
  8. zelda said

    Hi ho James,
    So what is your motivation for this blog?

    You don’t seem to have a particular strong stand on things….you kinda wander all over the place letting info from CNN etc. power this blog.You should know all our news sites are controlled…….you DO know this don’t you? You have to go outside the box for the real stuff.Maybe Canadian news? Or the like?Take your pick.

    Does this blog increase your book sales?

    thorn in your backside Zelda

  9. James McPherson said

    If my book sales have increased because of this, then without the blog I might be paying people to take the books. 🙂 Unfortunately academic books, though time-consuming to write, rarely become best-sellers. And I’ve worked for a couple of newspapers that had more readers every day than this blog has had in the almost 10 months I’ve been doing it (a somewhat sobering thought, considering the more than 250 posts I’ve now written here).

    So why do it? I admit that it is, as with other opinion bloggers, partly just to have my say about things that I think I know something about. There are some issues in particular on which I have taken a stand (prompting at least one reader to say I should be fired from my real job)–if you go back a ways, you’ll find repeated complaints about Bush administration lies, the Iraq War, domestic spying, the Patriot Act, government secrecy, the Christian right, John McCain’s dirty campaigning, voting irregularities, media lying (ranging from talk radio to bloggers to Photoshop), PUMAs, Sarah Palin’s hiding from the press, and Israeli military actions (Palin and Israel tend to draw more comments than most subjects, for some reason). The fact of the matter is, though, when the GOP lost the White House there was less for me to complain about, at least temporarily (though I have criticized Obama’s cabinet picks, his plans for Afghanistan, his “selective openness,” his generally conservative nature, and the way the switch to digital television has been handled).

_Activity:_ Print the part of the blog comments starting with "9. James McPherson" and going on through "now written here).". The lines that come next are separate material, apart from the blog comments.

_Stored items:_
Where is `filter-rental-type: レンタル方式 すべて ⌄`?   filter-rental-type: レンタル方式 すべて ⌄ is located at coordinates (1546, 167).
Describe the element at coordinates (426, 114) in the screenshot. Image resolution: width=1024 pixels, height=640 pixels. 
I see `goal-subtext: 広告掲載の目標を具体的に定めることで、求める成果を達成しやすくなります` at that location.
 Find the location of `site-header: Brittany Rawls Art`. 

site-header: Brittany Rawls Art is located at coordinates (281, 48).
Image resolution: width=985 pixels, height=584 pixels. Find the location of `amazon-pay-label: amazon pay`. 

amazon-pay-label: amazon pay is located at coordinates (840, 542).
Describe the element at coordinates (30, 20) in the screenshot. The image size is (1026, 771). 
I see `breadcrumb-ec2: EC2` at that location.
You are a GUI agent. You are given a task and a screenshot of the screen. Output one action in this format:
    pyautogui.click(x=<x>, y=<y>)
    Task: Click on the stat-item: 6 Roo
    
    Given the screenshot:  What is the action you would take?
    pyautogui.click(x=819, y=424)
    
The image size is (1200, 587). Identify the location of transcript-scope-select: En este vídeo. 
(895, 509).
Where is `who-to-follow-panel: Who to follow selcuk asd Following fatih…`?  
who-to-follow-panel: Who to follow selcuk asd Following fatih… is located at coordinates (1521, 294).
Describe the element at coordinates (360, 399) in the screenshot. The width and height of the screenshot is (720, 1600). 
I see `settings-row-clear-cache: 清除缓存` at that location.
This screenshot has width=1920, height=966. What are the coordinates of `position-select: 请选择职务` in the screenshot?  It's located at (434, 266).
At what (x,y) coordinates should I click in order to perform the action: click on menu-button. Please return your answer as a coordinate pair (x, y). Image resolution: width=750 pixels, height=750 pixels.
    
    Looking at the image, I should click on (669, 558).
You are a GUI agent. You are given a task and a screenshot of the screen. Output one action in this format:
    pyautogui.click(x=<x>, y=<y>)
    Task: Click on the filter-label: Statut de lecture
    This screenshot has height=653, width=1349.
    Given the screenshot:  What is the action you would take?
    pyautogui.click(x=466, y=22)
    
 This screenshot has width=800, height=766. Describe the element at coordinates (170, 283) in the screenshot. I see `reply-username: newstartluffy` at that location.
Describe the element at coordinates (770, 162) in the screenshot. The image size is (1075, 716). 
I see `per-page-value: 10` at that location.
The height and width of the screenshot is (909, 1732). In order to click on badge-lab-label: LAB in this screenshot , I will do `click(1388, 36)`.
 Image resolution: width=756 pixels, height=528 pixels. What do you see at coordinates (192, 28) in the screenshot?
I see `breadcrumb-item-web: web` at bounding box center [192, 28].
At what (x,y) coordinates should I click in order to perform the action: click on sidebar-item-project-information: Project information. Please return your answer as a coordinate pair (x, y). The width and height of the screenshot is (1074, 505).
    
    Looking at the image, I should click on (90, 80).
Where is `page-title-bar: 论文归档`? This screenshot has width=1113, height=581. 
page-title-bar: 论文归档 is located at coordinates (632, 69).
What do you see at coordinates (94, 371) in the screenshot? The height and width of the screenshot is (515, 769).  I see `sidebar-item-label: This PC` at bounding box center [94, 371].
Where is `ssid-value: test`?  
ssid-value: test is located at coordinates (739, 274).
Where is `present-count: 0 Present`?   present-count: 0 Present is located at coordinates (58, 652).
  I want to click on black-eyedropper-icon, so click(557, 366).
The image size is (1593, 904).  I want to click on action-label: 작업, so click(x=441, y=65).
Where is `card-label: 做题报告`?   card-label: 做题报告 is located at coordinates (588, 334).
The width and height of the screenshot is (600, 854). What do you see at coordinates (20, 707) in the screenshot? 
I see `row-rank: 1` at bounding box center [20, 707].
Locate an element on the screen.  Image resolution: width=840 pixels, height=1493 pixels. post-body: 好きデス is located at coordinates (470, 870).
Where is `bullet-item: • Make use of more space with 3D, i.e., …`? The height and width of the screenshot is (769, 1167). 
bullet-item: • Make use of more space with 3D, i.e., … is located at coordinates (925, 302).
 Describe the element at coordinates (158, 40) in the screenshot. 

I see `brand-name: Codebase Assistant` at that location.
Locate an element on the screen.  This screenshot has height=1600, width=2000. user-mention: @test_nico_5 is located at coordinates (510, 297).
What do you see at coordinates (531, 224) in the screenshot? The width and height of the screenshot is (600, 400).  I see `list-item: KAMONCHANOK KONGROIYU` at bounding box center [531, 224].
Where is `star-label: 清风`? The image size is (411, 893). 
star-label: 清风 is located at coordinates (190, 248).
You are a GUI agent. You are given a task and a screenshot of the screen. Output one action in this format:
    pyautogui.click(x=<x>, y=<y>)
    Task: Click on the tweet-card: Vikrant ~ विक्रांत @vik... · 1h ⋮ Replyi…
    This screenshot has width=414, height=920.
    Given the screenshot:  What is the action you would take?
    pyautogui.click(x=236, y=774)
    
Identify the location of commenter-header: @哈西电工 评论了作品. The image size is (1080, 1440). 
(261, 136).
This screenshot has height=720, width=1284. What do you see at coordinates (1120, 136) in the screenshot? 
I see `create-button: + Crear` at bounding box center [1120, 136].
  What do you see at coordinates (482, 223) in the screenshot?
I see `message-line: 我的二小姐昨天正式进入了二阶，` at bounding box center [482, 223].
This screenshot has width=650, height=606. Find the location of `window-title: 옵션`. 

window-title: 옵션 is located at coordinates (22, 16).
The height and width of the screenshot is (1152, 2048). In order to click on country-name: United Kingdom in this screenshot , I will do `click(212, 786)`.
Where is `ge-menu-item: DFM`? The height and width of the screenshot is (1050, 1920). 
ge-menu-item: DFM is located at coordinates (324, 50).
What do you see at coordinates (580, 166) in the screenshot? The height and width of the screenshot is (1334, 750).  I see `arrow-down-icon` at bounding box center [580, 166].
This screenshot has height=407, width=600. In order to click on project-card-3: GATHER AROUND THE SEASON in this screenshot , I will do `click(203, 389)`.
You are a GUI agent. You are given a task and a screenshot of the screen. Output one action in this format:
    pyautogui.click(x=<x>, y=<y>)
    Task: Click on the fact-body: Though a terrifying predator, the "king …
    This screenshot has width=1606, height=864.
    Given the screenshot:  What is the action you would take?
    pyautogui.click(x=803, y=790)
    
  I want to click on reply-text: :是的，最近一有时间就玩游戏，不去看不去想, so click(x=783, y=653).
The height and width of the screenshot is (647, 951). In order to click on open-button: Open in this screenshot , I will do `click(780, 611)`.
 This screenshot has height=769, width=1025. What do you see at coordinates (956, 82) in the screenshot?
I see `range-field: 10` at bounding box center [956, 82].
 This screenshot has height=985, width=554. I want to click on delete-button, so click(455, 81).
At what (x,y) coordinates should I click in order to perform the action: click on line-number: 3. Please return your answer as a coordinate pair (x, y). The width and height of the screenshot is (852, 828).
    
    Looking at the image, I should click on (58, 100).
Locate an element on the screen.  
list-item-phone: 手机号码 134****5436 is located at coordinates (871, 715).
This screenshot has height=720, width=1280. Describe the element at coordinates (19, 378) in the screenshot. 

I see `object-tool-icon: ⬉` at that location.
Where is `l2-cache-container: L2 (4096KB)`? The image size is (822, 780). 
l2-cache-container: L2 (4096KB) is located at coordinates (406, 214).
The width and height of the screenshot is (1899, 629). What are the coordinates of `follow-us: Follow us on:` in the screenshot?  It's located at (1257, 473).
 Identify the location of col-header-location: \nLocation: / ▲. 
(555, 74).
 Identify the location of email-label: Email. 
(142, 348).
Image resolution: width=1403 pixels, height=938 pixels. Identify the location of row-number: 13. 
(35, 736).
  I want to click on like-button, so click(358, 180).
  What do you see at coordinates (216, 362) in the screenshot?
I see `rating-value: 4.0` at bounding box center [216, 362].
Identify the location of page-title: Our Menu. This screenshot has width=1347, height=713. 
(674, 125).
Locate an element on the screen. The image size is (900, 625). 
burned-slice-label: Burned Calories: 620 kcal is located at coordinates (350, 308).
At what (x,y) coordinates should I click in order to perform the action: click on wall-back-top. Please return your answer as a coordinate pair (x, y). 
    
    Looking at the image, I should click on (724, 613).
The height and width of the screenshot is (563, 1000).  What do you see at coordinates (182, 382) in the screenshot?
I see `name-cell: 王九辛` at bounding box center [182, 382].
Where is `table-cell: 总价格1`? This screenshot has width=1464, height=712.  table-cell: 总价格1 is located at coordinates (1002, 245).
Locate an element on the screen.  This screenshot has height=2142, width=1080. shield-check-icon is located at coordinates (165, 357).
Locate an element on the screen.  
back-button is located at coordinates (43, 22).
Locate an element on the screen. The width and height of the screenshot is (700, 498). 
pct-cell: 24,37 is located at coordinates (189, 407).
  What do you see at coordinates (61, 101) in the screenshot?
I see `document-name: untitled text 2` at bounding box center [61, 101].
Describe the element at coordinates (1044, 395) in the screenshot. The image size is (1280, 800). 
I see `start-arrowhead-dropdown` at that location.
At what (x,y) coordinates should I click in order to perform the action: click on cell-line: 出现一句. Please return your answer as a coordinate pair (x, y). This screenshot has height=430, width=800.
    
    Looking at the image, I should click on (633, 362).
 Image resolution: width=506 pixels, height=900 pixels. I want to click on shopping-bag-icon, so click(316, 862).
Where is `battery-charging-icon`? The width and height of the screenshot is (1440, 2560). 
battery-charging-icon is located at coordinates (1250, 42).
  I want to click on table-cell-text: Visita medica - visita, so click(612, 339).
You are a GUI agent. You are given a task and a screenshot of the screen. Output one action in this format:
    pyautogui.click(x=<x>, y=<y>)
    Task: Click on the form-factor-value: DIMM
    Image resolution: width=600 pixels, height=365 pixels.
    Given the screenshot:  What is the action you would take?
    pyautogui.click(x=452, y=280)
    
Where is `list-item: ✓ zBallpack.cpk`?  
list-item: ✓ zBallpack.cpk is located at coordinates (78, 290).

_Written answer:_
9. James McPherson said

    If my book sales have increased because of this, then without the blog I might be paying people to take the books. 🙂 Unfortunately academic books, though time-consuming to write, rarely become best-sellers. And I’ve worked for a couple of newspapers that had more readers every day than this blog has had in the almost 10 months I’ve been doing it (a somewhat sobering thought, considering the more than 250 posts I’ve now written here).